During that time, enrolled members of the Osage Indian nation were among the wealthiest people per capita in the world. The rich oil fields beneath their reservation brought millions of dollars into the tribe annually, distributed to tribal members holding "headrights" that could not be bought or sold but only inherited. This vast wealth attracted the attention of unscrupulous whites who found ways to divert it to themselves by marrying Osage women or by having Osage declared legally incompetent so the whites could fleece them through the administration of their estates.

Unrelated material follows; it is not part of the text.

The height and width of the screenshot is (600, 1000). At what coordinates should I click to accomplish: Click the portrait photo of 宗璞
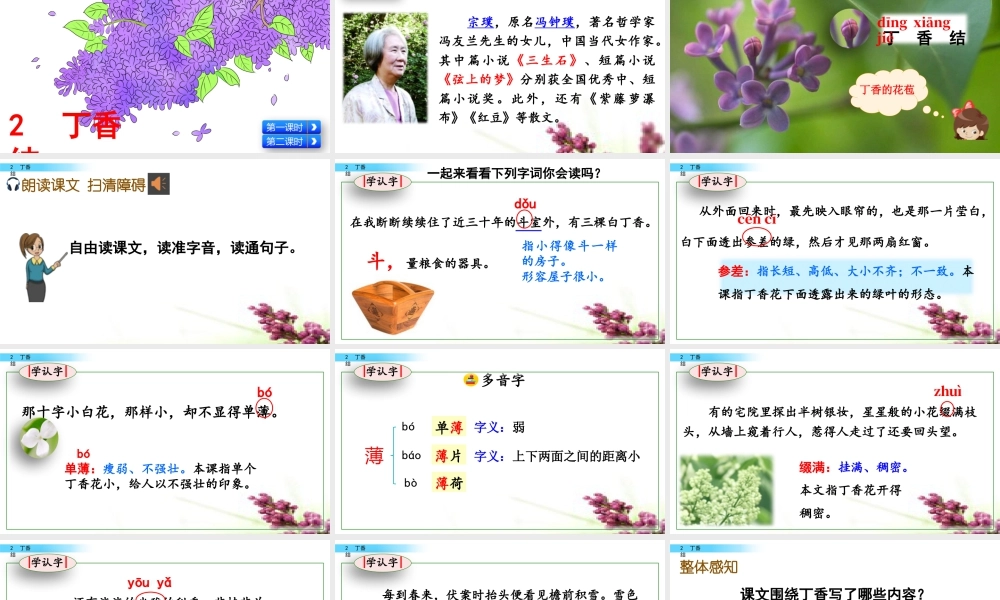[385, 70]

For some, however, these deceptive tactics were not enough, and a plague of violent death—by shooting, poison, orchestrated automobile accident, and bombing—began to decimate the Osage in what they came to call the "Reign of Terror." Corrupt and incompetent law enforcement and judicial systems ensured that the perpetrators were never found or punished until the young J. Edgar Hoover saw cracking these cases as a means of burnishing the reputation of the newly professionalized FBI. Bestselling New Yorkerstaff writer Grann (The Devil and Sherlock Holmes: Tales of Murder, Madness, and Obsession, 2010, etc.) follows Special Agent Tom White and his assistants as they track the killers of one extended Osage family through a closed local culture of greed, bigotry, and lies in pursuit of protection for the survivors and justice for the dead. But he doesn't stop there; relying almost entirely on primary and unpublished sources, the author goes on to expose a web of conspiracy and corruption that extended far wider than even the FBI ever suspected. This page-turner surges forward with the pacing of a true-crime thriller, elevated by Grann's crisp and evocative prose and enhanced by dozens of period photographs.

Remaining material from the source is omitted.